Opmerking: Brandpuntsafstand neemt af als de scherpstelafstand wordt verkort. Merk op dat de aanduiding voor scherpstelafstand alleen als leidraad is bedoeld en is mogelijk niet nauwkeurig genoeg om de afstand tot het onderwerp te tonen en toont mogelijk niet, door scherptediepte of andere factoren, ∞ wanneer de camera op een ver voorwerp wordt scherpgesteld.

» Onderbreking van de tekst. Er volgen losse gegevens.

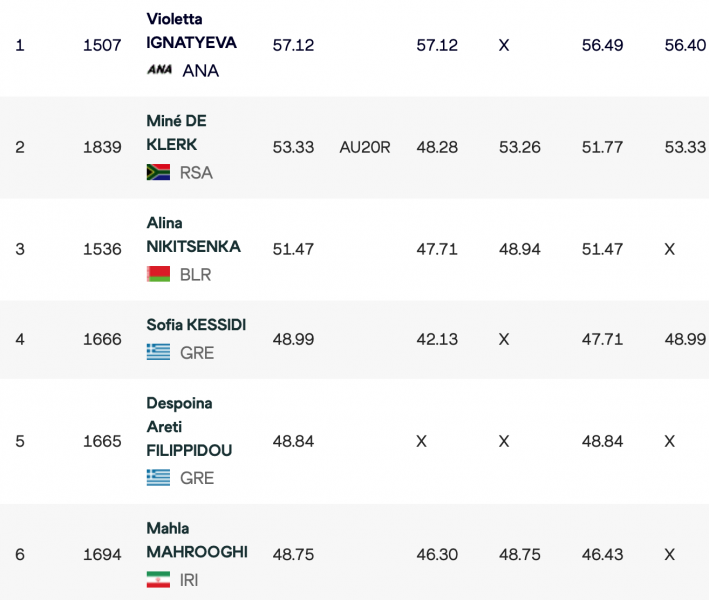This screenshot has height=600, width=709.
Task: Click bib number 1839
Action: pyautogui.click(x=102, y=147)
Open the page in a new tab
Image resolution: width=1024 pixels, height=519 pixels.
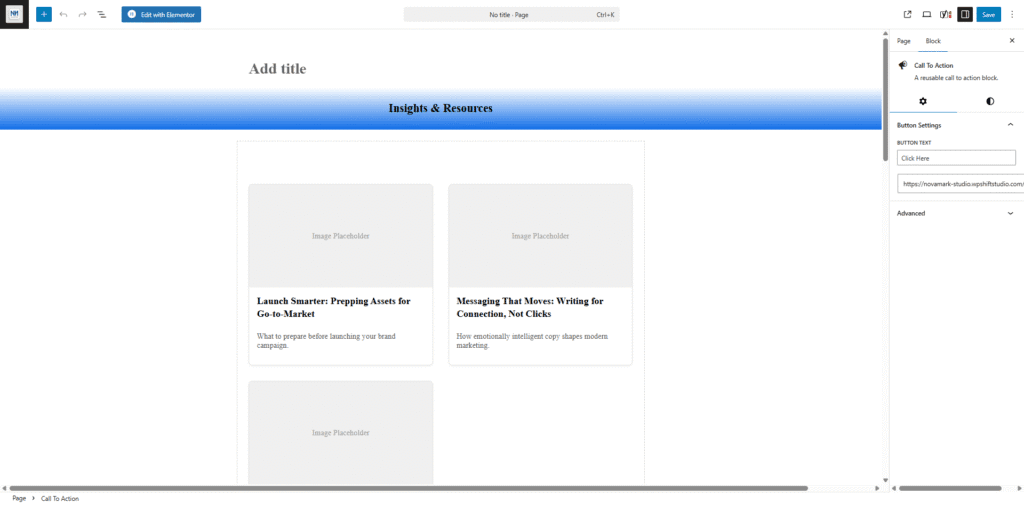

| Om de zoomring te vergrendelen, draai deze naar de 18 mm positie |
| en schuif de zoomvergrendeling naar LOCK. Dit voorkomt dat het |
| objectief door zijn eigen gewicht verlengt terwijl de camera van de |
Nl | ene naar de andere plaats wordt meegedragen. |
| ■ Diafragma |
Diafragma wordt met behulp van de camerabesturingen aangepast.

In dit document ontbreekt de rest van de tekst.